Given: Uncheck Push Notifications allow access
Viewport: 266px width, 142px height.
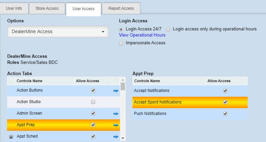Looking at the screenshot, I should (x=225, y=114).
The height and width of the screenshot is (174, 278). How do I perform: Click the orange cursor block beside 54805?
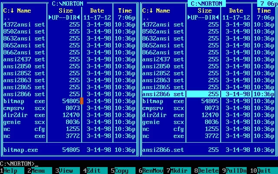[x=82, y=101]
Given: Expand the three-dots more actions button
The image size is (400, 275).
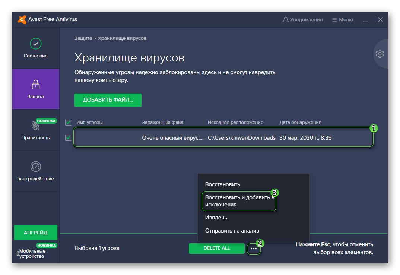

★ ★ ★

- [What you will do] Check each line above for the string "Given" and copy the ones that have it.

- [Reply to the exercise]
Given: Uncheck Push Notifications allow access
Given: Expand the three-dots more actions button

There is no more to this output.